### Available data
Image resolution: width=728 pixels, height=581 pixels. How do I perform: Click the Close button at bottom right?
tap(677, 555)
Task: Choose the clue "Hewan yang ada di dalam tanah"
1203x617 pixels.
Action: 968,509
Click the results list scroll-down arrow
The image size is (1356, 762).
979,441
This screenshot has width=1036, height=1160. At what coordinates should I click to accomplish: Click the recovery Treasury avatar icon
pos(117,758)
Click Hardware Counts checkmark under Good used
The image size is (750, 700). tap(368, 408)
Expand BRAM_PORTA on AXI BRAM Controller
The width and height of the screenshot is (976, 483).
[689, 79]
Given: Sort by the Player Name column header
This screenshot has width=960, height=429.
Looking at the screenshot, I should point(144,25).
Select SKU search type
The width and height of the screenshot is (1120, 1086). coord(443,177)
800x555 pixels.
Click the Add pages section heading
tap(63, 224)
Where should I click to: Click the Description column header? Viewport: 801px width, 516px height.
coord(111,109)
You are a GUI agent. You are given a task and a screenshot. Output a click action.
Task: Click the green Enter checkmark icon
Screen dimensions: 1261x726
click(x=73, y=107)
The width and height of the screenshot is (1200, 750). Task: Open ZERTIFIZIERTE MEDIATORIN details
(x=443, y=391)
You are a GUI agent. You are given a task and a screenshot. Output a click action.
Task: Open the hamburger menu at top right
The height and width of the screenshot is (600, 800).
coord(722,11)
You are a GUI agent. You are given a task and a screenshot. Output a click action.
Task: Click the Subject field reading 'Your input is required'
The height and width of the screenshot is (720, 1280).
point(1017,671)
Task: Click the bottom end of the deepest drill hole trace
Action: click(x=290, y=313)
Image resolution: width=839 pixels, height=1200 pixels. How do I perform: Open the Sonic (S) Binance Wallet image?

### Directions
Once the line with "The width and height of the screenshot is (1200, 750)." has been found in the records above, retype it and every line after it exactly, and include nothing else.

### Solution to this task
The width and height of the screenshot is (1200, 750). Task: Open ZERTIFIZIERTE MEDIATORIN details
(x=443, y=391)
You are a GUI agent. You are given a task and a screenshot. Output a click action.
Task: Open the hamburger menu at top right
The height and width of the screenshot is (600, 800).
coord(722,11)
You are a GUI agent. You are given a task and a screenshot. Output a click action.
Task: Click the Subject field reading 'Your input is required'
The height and width of the screenshot is (720, 1280).
point(1017,671)
Task: Click the bottom end of the deepest drill hole trace
Action: click(x=290, y=313)
Image resolution: width=839 pixels, height=1200 pixels. How do I perform: Open the Sonic (S) Binance Wallet image?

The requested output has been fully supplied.